There are a number of reasons shingles start to curl. Whether they’re just getting older, or you’re having trouble with attic ventilation, it’s not uncommon for some shingles to start to curl. But what do you do about them? Is it possible to repair some of those shingles, or do you really need to get them all replaced? Here’s what you need to know about addressing curled shingles: 


Can I Repair Curled Shingles?


Let’s start with what seems like the easiest approach — a simple repair. 

Yes, you can repair some instances of curled shingles, especially if you only have a few shingles that are showing problems.

It’s important to remember, though, that curled shingles are usually a sign of a greater problem. It could be that your roof is reaching the end of its life. It could also be that your roof isn’t properly ventilated, or even that your shingles weren’t properly installed in the first place. 

So, even if you do choose to repair curled shingles, know that it’s just a temporary fix. In the long term, you’ll want a professional to come out and inspect your roof, and let you know what the problem is, and if it’s time to have a new roof installed. 
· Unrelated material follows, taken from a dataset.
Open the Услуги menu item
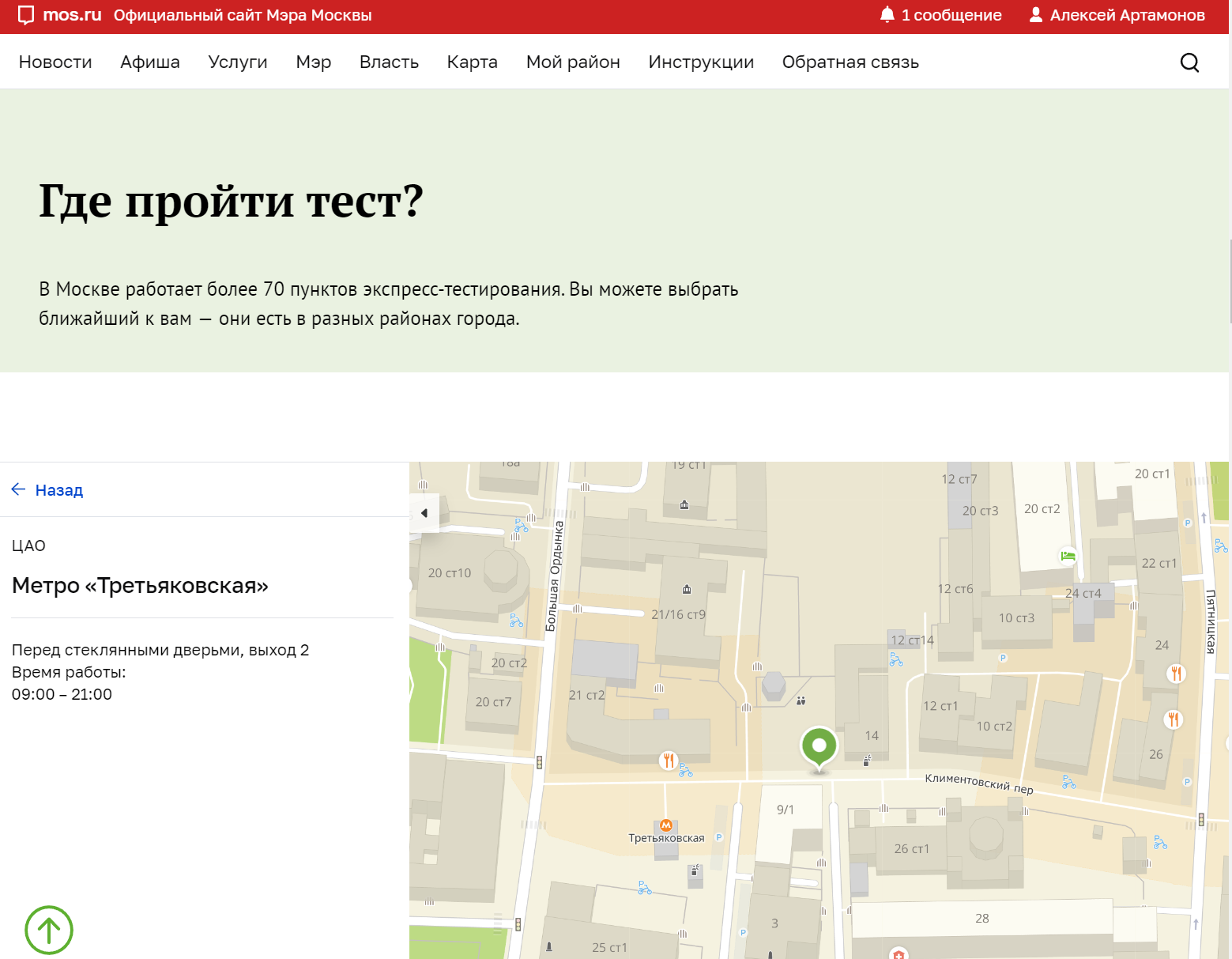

How Do You Repair Curled Shingles?


If you’re only looking at a few curled shingles, you can make a few temporary repairs. There are two main ways to repair curled shingles, but they’ll only work if the curled shingles are still intact, and haven’t cracked or disintegrated. If your curled shingles are in decent shape, they’ve just curled up or down, you or your roofer should be able to make temporary repairs fairly easily. The process goes something like this: 

    • Gather supplies. You or your roofer will need a ladder to get on the roof, a hammer, roofing nails, and roofing mastic or sealant. 
  • Gently lift the curled shingle. You need to lift the shingle gently, so you or your roofer can apply a layer of the roofing mastic under the shingle. If you’re making the repair yourself, be careful not to apply roofing mastic to exposed portions of roofing. 
  • Tack down the shingle. If necessary, gently tack a roofing nail on each of the curled corners of the shingle. 
  • Apply brick or rock. If you’re not using roofing nails, just use a brick or a heavy rock to weigh down the curled shingle for about 24 hours. Once the roofing cement has solidified, you can remove the brick. 
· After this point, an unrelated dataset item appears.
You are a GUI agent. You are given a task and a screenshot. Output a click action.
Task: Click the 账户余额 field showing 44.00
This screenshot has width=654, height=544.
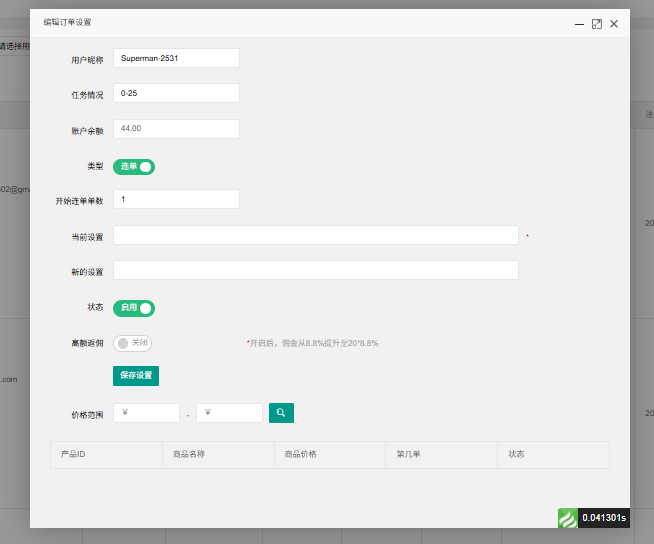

This repair procedure is great if you’ve only noticed a few curling shingles. Making repairs as soon as you notice these problem shingles is the way to go, as you can avoid any larger problems, like leaks or water damage. If you notice a large patch of shingles curling, it might be time for a replacement. 

Replacing Curled Shingles

If a significant number of your shingles are curling, or if they’re curling so badly that your roofer won’t be able to flatten them back out, they’ll need to be replaced. In some situations, it is possible to replace just a few shingles but remember: if a lot of your shingles are curling, there’s likely a larger issue at play. 
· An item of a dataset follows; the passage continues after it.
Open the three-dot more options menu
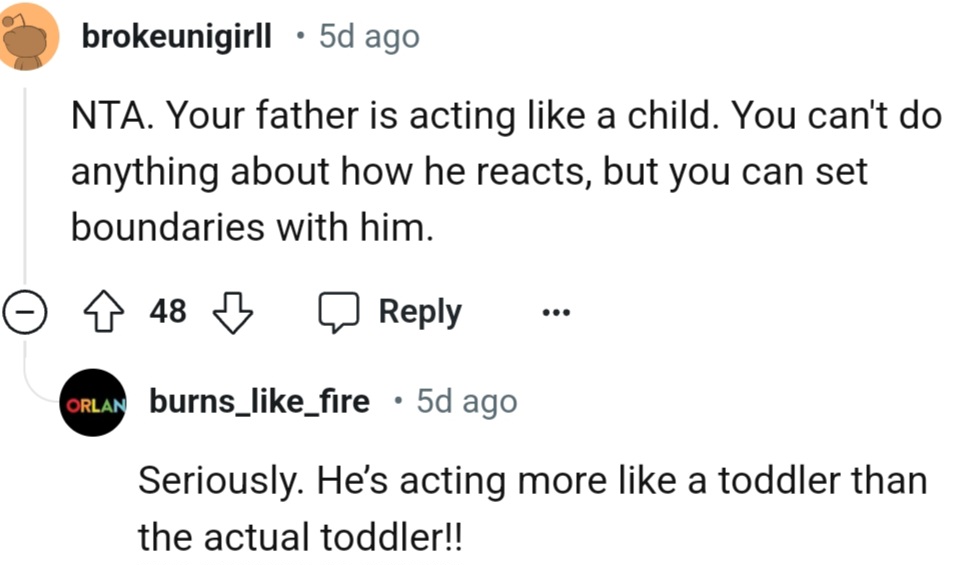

In this situation, it’s in your best interest to talk to your local roofer. At the very least, they can inspect the roof safely, and let you know what’s going wrong. In most cases where a significant number of your shingles have curled, it’s likely time for a new roof. If only a small section of your roof is experiencing problems, your roofer may be able to do a repair rather than a full replacement, but it’s still important to get an expert opinion before moving forward.